March 09, 2001|By Howard Libit | Howard Libit,SUN STAFF

The House of Delegates voted overwhelmingly yesterday to pass a bill that would close a significant loophole in Maryland's campaign-finance law.

The measure would require legislators who raise more than $5,000 in the weeks preceding the legislative session to report the donations right away -- rather than waiting for the next campaign-finance-reporting date almost a year later.

"I'm not opposed to people raising money," said Del. Barry Glassman, a Harford County Republican and sponsor of the bill. "I just think there should be timely disclosure. It should be reported sooner than nine or 10 months after the money is raised."

The bill will go to the state Senate, where its prospects are uncertain. A similar measure died in the Senate last year without coming up for a committee vote.

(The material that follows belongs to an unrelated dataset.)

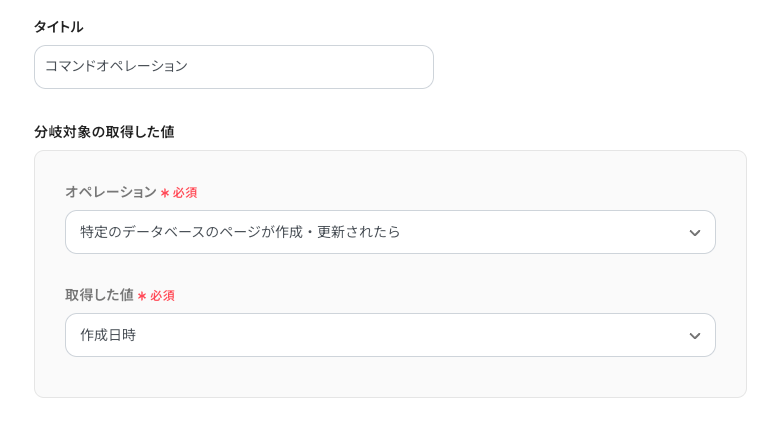Click the 必須 marker next to オペレーション
The width and height of the screenshot is (775, 422).
click(x=185, y=193)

"I don't think there's a need for it," said Sen. Michael J. Collins, co-chairman of the legislature's joint ethics committee and a member of the Senate panel that killed last year's bill.

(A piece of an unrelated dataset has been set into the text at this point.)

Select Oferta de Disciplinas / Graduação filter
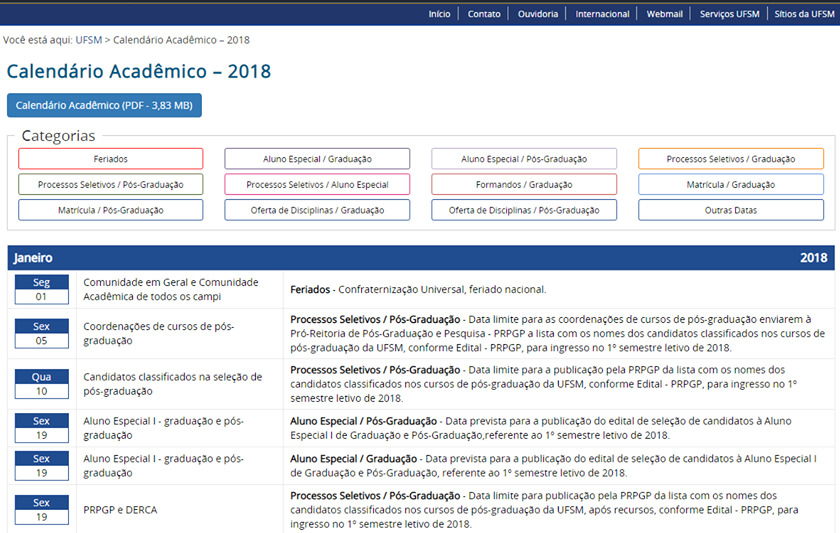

"I have not heard complaints from any citizens group or any organizations where they have demonstrated any connection or any difference between fund raising at the beginning of the session and fund raising in the fall or the spring," Collins said.

Under current campaign-finance law, candidates are required to report their annual contributions each November -- except in election years, when filings are required more frequently.

Although lawmakers are prohibited from raising money during the 90-day General Assembly session, many raise large amounts in the two months between the reporting deadline in November and the start of the session the second week of January.

In a review of November's campaign-finance reports, Common Cause/Maryland, the political watchdog group, found that donors gave $1.35 million to candidates after the November 1999 filing deadline but before the beginning of the 2000 legislative session.

Common Cause suggests that groups with major pieces of legislation before the Assembly could be donating large sums to lawmakers before the opening of the session, knowing that the money won't be reported until after the issue has been decided.

"There are some legislators who are raising 70 percent to 90 percent of their money right before the start of the legislative session," said Janet Levine, president of the Common Cause/Maryland board of directors. "But they don't have to report the money until almost a year later, when no one is looking any more."

The bill -- approved by the House, 128-4 -- would require lawmakers who collect more than $5,000 between the November reporting date and the start of the session to file a report by the third Monday of the session.

In addition to members of the Assembly, the reporting requirement would apply to the governor, lieutenant governor, attorney general and comptroller. It is estimated the State Board of Elections would have to spent about $100,000 to update its computer system for the extra set of reports.

The biggest difference between this year's measure and the one proposed last year is the amount of contributions that would require the supplemental report. Last year's bill would have required the extra report from lawmakers who raised $1,000 in the weeks before the session.

"We decided that upping the figure to $5,000 still solves the reporting problem because most of the fund raising goes well above $5,000," Glassman said. "I think that the higher figure helped it win the strong support in the House. Hopefully, it will do the same in the Senate."